14. The latecomer

Je suis mal à l'aise.

Dans cette pièce relativement petite, décorée de trophées sur des étagères, de maillots encadrés sur les murs et de bannières de différents championnats, éclairée par trois néons légèrement dont un clignote un peu, faisant trembler la lumière de ses yeux qui quittent son écran et se posent sur moi, chargés de jugement... et d'animosité. Je n'ai jamais ressenti ça, un tel malaise, une telle présence, une telle aura qui vous écrase et vous donne envie de prendre vos jambes à votre cou. Au point où l'air semble irrespirable et vous devenez conscient de chaque partie de votre corps, terrifié à l'idée de faire un faux pas, de dire quelque chose de travers. Je me suis moult fois retrouvé dans des situations de vie ou de mort, mais je n'ai jamais ressenti ça.

Mais aujourd'hui, Leonardo Ricci me fait ressentir cela alors qu'il me quadrille du regard, silencieux, depuis bientôt deux minutes.

Il sourit.

Hein?

— Tu étais passé où ?

— Hein ?

Il tourne son ordinateur qui affiche un match, celui de la pratique qui a eu lieu il y a deux semaines lors de mon essai. On m'y voit prendre part à la majorité des actions, marquer, célébrer, me remettre en position, recommencer.

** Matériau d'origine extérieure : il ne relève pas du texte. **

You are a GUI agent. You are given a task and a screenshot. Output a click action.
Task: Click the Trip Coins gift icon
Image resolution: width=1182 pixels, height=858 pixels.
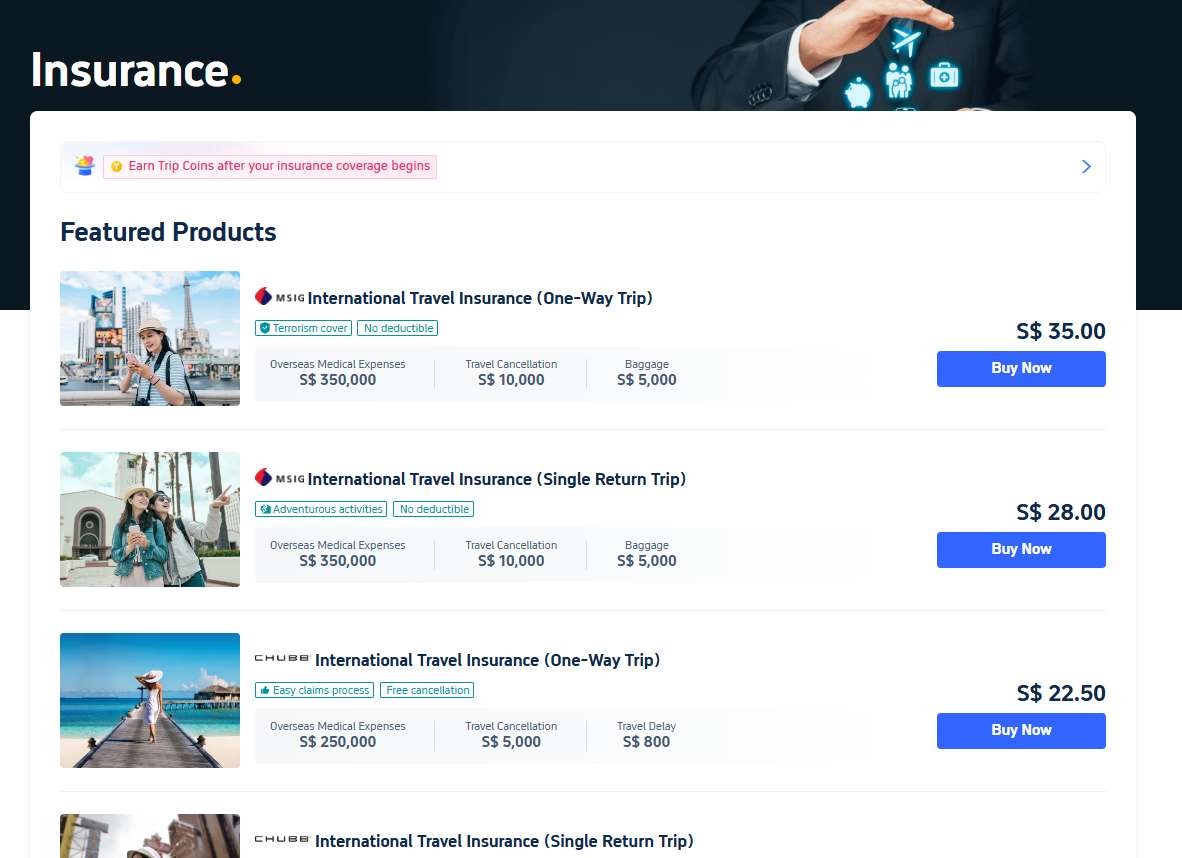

— Tu n'apparais sur aucun registre des équipes des écoles secondaires de la région, un talent pareil aurait déjà fait parler de lui depuis longtemps.

Oh...

— Je n'avais pas trop le temps de m'investir dans l'équipe. Je jouais juste pour le plaisir avec mes amis qui en faisaient partie.

Je venais de me faire recruter par The Players.

— Le plaisir, dit-il en ramenant son écran à lui avant de regarder la vidéo. En effet, tu sembles y prendre beaucoup de plaisir, j'ai rarement vu quelqu'un aussi enthousiaste sur le terrain. Tu as carrément rechargé les autres. C'était... formidable, termine-t-il en souriant.

Ah... mon analyse était-elle erronée ? Jusqu'ici, il m'a paru froid et j'avais même l'impression qu'il avait quelque chose contre moi.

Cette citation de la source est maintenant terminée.